- **Extract**
It is easy for most tax accountants to be blasй about this question, to
sometimes question the motives of clients raising the question. They may
even treat it as a joke, and answer it in an offhand way.
On the other hand, clients may believe that tax accountants have the knowledge
they seek and have to be coerced or goaded somehow into revealing the
information to them. It may appear to our clients at times that tax accountants
are working for the Tax Office (IRD, ATO or IRS, depending on your country).
The term ‘tax compliance’ seems to support this view.
To be sure, tax accountants are trained in tax law, and have dual duties
to their clients and the Tax Office, especially if they are registered
as Tax Agents. The Tax Agents obligations to the Tax Office are discharged
by ensuring that their clients lodge their tax returns according to their
lodgement schedule with the Tax Office, and that the tax returns are prepared
in compliance with the prevailing tax laws, tax rulings and interpretations.

- **Aim of the task**
Resume the passage about tax accountants and their clients, picking up right after its final sentence.

- **Material provided**
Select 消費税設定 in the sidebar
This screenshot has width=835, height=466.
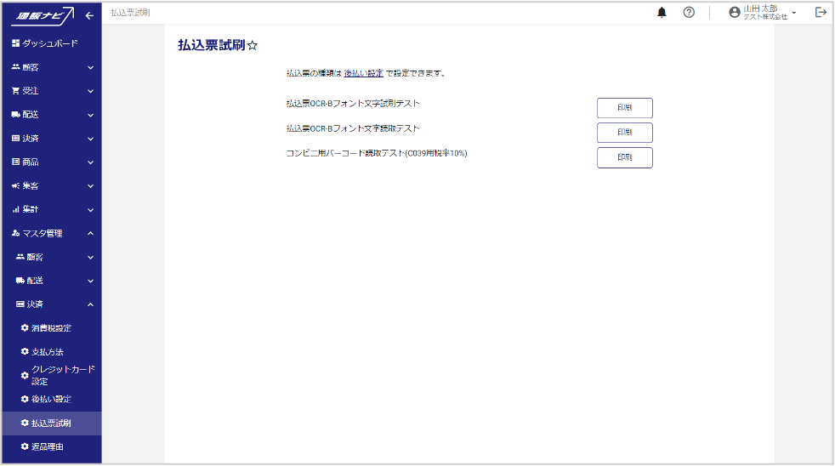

- **Output of the exercise**
The Tax Agents obligations to their clients are discharged by correctly
applying tax laws, tax rulings and interpretations when they prepare their
clients’ tax returns. Tax Agents should go further and advise their clients
how to organize their tax affairs better and assist them to achieve better
tax results…all within the prevailing tax laws.
That is the theory…the normative assessment, or what should be in other
words. Just as there is market failure, there is also failure at times
in what tax accountants do and fail to do. There are times when the tax
accountant does not keep up-to-date with tax laws, so provides the wrong
advice. This can be to the detriment of the client in not claiming what
can be legally claimed or in claiming what cannot be legally claimed.
Accountability is a term that has been in vogue for at least the past
decade. Tax accountants have to be accountable to their clients, just
as we require every one else in a position of trust to be held accountable
for their actions. So, clients do have a reasonable right to ask the question
mentioned above…and to expect an answer.
What can be done?
Firstly, using different tax or business structures is one way to do it.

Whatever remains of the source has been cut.